[Required action 1] According to the course page on self-tracking, how many parts make up this week's assignment?

Track: Introduction to Self-Tracking and the 'Quantified Self'

"...self-experimentation with data forces us to wrestle with the uncertain line between evidence and belief, and how we come to decisions about what is and is not legitimate knowledge." - Neff, Gina. The Self-Tracking (The MIT Press Essential Knowledge series) (p. 18). The MIT Press.

What is self-tracking? the Quantified Self? How are we represented by the data we produce? Are those representations meaningful? For whom? We will explore these questions and many more throughout this course, "Quantified Humanists: Designing Personal Data". Today, we will introduce some basics of this course, take care of some technical logistics, and dive into the world of self-tracking and personal data collection, reflection, and experimentation.



  • Attendance
  • Introductions
  • Course Logistics
  • Break
  • Self-tracking Overview: context, terminology, methods, & resources
  • Project Highlight
  • Self-tracking brainstorm session
  • Assignment #1

Project Highlight - Critique & Feedback


Felton Reports 2005; 2012

Margaret Rhodes (2015), This Guy Obsessively Recorded his Private Data for 10 years





There are 3 parts of this week's assignment:

  • A1.1: Personal Data Download
  • A1.2: Blog Post: Self-Tracking projects review
  • A1.3: Blog Post: Reflection

A1.1: Personal Data Download

  • About: While we will be working on beginning a practice of data collection starting specifically during this course, we will also be looking back into our personal histories by examining our "data doubles" - the manifestations of ourselves reflected in the data we've produced. This week, your task is to begin looking into your data histories you've produced by using the various tools and services we subscribe to. Some examples might be to request and download your data from all the digital services you use. For example, given my digital habits, I would attemp to download and organize my data from:
    • Facebook
    • Whatsapp
    • iMessage
    • Web browser history
    • Instagram
    • Airbnb
    • Spotify
    • Googlemaps
    • iHealth
    • Duolingo
    • LinkedIn
    • Twitter
    • CityMapper
    • Lyft
    • Car2Go
    • Venmo
    • Splitwise
    • Eventbrite
    • New York Times
    • Amazon
    • Github
  • We will see later on how regulations such as GDPR have influenced how and how we are able to access these data. For now, begin tracking down the digital breadcrumbs of your life. Your task will be to systematically gather the signals of your life as reflected by these tools and services and document the process of collecting these data (e.g. screenshots of sub sub sub menus, notifications, etc). You should ask yourself questions such as:
    • What types of data might be in your data dump?

Stored dataset items:
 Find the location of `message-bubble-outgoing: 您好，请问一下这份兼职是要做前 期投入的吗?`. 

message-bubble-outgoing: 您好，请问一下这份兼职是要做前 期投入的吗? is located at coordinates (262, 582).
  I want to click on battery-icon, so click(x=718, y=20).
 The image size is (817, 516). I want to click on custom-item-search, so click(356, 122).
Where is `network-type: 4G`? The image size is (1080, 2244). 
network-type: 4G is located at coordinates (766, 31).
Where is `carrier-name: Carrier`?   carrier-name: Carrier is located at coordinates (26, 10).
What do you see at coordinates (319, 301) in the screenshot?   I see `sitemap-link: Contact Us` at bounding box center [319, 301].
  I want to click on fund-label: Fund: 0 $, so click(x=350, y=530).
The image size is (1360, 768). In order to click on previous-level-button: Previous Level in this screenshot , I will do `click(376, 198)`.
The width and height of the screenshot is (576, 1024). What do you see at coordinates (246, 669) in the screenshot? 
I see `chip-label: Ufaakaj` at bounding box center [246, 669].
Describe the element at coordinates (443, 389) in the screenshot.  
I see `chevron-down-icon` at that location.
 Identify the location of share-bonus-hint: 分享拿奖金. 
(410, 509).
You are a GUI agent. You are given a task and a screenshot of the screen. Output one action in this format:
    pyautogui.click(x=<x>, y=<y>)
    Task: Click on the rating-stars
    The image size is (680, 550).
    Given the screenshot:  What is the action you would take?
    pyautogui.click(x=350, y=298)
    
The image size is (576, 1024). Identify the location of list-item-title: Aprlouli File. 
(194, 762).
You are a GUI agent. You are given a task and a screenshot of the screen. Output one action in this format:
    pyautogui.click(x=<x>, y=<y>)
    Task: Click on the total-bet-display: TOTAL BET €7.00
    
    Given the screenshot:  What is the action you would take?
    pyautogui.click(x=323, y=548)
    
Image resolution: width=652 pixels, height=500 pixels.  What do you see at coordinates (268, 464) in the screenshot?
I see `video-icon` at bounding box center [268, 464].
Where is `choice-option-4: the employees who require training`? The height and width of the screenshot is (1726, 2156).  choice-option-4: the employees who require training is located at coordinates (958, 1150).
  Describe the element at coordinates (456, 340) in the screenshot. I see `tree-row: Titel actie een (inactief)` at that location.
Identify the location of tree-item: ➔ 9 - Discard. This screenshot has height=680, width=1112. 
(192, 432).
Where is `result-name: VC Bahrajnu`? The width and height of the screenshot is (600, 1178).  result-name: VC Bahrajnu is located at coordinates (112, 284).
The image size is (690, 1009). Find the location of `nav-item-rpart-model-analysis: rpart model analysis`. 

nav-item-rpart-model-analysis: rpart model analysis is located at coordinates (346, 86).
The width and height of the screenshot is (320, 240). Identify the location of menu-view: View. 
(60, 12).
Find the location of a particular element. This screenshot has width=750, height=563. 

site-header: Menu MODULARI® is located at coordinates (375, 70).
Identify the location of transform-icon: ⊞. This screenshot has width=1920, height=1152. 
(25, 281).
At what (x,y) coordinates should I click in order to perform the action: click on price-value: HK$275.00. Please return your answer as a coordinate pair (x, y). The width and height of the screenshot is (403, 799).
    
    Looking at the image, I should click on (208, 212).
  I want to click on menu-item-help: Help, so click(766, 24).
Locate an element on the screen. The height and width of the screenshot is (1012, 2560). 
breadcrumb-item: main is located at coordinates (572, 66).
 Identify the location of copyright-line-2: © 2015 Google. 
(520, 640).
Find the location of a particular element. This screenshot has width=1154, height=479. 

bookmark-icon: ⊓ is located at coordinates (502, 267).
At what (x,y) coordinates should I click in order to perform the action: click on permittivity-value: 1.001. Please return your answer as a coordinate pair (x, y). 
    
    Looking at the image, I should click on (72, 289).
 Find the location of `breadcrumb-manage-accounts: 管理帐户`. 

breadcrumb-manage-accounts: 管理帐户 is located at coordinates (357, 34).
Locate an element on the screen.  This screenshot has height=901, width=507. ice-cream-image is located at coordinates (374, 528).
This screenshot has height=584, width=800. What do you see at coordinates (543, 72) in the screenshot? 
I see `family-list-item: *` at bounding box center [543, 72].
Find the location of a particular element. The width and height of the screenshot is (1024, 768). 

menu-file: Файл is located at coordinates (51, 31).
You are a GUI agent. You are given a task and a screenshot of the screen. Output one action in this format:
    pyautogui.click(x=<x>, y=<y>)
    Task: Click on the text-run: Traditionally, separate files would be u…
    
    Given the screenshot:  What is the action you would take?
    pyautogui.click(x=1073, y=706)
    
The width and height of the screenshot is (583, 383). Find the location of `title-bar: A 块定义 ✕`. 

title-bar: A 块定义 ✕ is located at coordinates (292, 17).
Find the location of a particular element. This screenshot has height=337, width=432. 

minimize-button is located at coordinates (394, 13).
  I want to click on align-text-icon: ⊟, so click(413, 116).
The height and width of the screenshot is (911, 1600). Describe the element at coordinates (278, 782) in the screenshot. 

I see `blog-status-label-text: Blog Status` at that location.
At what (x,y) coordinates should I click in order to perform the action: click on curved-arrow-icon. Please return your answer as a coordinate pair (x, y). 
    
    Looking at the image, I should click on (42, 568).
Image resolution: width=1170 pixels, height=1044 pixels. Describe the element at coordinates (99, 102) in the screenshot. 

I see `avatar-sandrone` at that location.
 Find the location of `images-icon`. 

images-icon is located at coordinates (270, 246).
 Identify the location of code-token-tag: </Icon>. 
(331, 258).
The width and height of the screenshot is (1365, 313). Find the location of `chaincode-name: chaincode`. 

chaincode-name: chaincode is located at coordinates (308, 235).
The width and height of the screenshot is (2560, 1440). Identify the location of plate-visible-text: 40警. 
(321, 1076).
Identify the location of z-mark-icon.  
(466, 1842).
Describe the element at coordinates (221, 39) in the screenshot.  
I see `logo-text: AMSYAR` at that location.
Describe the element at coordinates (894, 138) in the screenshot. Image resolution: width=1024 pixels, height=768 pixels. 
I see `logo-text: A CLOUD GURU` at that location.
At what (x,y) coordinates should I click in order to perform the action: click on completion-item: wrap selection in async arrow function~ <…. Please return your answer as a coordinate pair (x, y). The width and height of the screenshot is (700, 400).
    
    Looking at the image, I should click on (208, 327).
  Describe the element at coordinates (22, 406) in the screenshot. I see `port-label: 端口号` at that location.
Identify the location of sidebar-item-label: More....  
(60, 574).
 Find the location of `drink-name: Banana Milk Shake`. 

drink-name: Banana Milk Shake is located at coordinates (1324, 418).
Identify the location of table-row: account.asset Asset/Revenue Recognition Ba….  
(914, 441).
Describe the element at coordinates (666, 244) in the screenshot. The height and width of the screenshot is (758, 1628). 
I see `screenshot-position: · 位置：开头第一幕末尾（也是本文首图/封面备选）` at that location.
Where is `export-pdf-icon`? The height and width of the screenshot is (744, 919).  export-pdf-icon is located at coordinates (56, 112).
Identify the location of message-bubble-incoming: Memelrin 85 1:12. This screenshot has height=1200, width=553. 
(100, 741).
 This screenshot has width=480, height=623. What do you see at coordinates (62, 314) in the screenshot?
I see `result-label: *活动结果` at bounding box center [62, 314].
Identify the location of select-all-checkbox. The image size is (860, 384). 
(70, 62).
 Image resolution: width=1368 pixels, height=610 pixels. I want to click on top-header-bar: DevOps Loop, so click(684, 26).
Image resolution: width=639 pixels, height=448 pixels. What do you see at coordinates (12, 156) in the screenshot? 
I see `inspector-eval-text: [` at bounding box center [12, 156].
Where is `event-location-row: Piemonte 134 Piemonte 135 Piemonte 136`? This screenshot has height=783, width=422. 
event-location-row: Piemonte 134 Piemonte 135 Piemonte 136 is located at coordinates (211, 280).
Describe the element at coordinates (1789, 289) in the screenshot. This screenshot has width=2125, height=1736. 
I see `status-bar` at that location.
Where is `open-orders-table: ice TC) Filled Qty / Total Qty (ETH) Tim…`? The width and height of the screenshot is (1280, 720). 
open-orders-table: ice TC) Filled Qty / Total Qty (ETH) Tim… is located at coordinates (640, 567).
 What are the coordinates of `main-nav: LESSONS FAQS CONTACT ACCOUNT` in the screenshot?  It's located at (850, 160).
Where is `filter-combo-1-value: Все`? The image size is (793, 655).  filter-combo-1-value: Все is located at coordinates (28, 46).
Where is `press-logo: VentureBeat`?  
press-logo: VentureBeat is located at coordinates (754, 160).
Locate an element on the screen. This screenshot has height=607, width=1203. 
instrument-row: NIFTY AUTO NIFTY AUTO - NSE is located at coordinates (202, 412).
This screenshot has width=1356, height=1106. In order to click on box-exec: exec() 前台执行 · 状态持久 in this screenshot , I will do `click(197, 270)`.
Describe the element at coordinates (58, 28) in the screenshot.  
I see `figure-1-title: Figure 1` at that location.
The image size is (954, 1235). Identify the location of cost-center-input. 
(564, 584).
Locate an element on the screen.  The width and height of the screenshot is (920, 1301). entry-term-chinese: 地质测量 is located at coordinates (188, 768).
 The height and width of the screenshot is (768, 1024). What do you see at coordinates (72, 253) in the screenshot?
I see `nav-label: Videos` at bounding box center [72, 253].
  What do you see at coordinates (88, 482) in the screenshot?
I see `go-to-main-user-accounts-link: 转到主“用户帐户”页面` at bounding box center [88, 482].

[Required action 2] In the records, copy out the section that starts with the line containing "Identify the location of tree-item: ➔" and ends with the line containing "coordinates (112, 284).", keeping both of those lines.

[Answer space 1] Three: A1.1 Personal Data Download, A1.2 Blog Post: Self-Tracking projects review, and A1.3 Blog Post: Reflection.

[Answer space 2]
Identify the location of tree-item: ➔ 9 - Discard. This screenshot has height=680, width=1112. 
(192, 432).
Where is `result-name: VC Bahrajnu`? The width and height of the screenshot is (600, 1178).  result-name: VC Bahrajnu is located at coordinates (112, 284).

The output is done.